There are various non-covalent and covalent interactions that stabilizes tertiary structure such
as
hydrophobic interaction(major form of non-covalent interaction)
Electrostatic interactions(salt bridges)
Hydrogen bonds
Van der Waals force of interaction.
Intrachain disulfide bond(covalent bond)
25.
26. • Quaternary structure
• When proteins are composed of two or more polypeptide chains, it is called multimeric
proteins and each polypeptide chain is called a subunit.
• Polypeptide subunit assembled to form quaternary structure and are held together by non-
covalent interactions as well as covalent interactions.
27. Protein sequencing
• Protein sequencing refers to the method for determining the amino acid sequence of
protein in a peptide chain.
• Sanger’s method-
• Fredrick Sanger developed a reagent 1-fluoro-2,4 dinitro benzene(FDNB) for labeling and
identifying the amino terminal amino acid residue.
• FDNB reacts with the free amino acid of n-terminus residue of peptide chain in alkaline
solution and form yellow colored dinitrophenyl derivatives of amino acid.
• After the amino terminal residue is labeled with reagent, the polypeptide chain is partially
hydrolyzed by either acid (6M HCl) or enzyme(peptidase) to its constituent amino acids
and the labeled amino acid is identified.

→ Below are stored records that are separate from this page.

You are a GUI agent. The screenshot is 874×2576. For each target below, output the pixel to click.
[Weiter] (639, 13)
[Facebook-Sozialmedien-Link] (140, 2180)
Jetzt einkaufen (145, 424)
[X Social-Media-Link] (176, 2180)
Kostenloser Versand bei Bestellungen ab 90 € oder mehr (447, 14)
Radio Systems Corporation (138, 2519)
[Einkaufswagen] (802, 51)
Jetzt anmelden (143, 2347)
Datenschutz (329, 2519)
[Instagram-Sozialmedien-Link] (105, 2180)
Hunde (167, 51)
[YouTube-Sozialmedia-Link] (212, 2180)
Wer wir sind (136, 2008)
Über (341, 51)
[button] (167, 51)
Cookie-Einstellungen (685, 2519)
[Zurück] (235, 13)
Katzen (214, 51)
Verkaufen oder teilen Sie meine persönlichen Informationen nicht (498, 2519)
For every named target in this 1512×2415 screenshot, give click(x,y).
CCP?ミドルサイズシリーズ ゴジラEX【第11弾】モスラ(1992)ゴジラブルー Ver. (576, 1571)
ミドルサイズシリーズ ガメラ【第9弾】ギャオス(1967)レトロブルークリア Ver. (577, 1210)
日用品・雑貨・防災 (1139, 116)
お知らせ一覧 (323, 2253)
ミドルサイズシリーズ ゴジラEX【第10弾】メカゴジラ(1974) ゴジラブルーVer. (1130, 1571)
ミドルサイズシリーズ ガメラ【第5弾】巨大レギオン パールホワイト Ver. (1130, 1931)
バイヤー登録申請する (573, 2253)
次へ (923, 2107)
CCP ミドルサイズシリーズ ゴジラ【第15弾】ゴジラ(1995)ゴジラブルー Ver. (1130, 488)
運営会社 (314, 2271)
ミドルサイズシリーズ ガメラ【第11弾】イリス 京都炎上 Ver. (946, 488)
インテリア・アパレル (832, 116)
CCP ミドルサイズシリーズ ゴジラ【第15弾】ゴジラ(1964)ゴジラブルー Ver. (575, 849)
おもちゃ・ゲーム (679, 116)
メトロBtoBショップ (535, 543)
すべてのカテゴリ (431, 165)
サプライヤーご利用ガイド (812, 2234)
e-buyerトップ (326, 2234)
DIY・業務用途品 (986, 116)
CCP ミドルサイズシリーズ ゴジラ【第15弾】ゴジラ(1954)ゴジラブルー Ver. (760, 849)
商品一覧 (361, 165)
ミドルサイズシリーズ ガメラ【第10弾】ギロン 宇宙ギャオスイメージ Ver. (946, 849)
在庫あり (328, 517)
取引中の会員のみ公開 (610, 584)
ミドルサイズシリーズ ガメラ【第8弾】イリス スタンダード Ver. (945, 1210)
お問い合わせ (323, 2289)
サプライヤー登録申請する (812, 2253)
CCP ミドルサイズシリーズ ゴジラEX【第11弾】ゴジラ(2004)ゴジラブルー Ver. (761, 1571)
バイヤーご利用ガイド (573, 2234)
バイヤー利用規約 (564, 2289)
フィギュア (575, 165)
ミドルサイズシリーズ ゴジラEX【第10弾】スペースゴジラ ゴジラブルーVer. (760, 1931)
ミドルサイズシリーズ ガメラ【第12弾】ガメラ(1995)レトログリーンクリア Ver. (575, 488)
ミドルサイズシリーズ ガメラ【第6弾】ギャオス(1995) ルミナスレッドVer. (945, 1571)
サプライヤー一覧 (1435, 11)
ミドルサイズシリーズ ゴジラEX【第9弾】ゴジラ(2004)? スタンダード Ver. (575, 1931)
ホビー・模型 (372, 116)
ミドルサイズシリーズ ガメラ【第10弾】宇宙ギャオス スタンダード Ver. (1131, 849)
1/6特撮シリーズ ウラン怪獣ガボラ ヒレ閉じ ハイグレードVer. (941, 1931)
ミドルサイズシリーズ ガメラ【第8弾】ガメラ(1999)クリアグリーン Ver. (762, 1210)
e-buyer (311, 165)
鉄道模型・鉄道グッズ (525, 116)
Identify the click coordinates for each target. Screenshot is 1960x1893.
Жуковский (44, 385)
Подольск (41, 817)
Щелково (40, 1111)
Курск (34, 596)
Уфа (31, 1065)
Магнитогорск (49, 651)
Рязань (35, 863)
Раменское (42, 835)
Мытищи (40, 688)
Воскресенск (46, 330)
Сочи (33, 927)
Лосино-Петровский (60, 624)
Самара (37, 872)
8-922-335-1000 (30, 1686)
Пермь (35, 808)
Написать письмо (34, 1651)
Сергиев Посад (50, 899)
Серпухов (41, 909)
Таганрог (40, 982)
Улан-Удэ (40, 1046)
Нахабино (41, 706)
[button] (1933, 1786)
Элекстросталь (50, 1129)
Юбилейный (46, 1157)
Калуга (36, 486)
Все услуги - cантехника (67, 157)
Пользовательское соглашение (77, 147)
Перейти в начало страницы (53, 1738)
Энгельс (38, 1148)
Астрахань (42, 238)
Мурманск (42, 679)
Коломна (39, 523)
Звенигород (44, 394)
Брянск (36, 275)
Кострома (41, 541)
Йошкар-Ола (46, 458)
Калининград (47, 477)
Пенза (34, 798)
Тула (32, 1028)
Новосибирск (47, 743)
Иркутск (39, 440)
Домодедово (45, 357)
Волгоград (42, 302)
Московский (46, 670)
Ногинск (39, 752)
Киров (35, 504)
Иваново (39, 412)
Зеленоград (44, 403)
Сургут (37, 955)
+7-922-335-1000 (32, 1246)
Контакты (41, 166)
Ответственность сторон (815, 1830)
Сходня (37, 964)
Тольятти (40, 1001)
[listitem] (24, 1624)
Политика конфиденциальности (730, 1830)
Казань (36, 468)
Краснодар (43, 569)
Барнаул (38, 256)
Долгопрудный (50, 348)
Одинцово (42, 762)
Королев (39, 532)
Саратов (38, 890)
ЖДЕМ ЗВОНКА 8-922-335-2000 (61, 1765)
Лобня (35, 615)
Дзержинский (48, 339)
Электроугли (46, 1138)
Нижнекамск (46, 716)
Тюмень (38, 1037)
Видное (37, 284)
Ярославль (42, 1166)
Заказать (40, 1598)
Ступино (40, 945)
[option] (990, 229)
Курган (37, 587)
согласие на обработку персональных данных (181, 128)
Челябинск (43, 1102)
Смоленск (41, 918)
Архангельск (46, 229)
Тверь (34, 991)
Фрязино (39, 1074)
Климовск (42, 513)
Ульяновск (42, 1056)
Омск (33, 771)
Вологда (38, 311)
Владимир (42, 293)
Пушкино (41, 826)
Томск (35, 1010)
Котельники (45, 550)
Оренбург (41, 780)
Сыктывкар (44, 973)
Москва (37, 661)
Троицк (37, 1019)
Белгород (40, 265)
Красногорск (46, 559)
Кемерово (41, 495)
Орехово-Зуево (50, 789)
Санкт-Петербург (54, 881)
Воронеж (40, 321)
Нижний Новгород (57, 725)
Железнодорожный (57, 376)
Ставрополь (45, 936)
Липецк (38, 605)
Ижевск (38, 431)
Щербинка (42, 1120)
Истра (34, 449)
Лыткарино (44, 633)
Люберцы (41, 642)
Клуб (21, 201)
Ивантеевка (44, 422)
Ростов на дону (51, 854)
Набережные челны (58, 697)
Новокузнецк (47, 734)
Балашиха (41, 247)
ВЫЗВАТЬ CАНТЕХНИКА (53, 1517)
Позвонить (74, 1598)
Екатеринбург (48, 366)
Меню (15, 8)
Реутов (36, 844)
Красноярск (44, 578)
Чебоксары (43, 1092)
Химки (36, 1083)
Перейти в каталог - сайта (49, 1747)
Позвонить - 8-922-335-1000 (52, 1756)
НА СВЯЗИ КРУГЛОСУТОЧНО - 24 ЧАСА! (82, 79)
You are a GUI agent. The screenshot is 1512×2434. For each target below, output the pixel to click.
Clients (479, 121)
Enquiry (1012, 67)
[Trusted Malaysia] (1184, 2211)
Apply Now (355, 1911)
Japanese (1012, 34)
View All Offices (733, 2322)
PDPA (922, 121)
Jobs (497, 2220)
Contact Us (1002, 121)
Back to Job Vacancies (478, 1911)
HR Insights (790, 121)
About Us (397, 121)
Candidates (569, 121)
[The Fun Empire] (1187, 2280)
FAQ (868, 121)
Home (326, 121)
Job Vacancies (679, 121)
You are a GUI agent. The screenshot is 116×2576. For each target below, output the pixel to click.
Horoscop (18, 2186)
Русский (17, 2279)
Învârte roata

• New free amino terminal yield in remain polypeptide . Similarly each amino acid is
identified by repeat the same procedure and determine the protein sequence.
• Similarly , Dansyl chloride reacts with a free amino group of the N-terminal amino acid
residue of a peptide in alkaline solution to form strongly fluorescent derivatives of free
amino acids and the labeled amino acid is identified.
28.
29. Edman degradation:-
Edman degradation method for determining the sequence of peptides and proteins from
their N-terminus was developed by Pehr Edman. This chemical method uses
phenylisothiocynate (Edman reagent) for sequential removal of amino acid residues from
the N- terminus of a polypeptide chain.
Mechanism:-
• Phenylisothiocynate reacts with N-terminal amino group of polypeptide, under alkaline
conditions, to form the phenylcarbamyl-peptide derivative.
• Then, under the acidic condition in the presence of anhydrous trifluoroacetic acid , this
derivatives of the terminal amino acid is cleaved as a thiazolinone derivative.
• The thiazolinone amino acid is then selectively extracted into an organic solvent and
treated with aqueous acid to form the more stable phenylthiohydantoin-amino acid
derivative that can be identified by using chromatography or electrophoresis.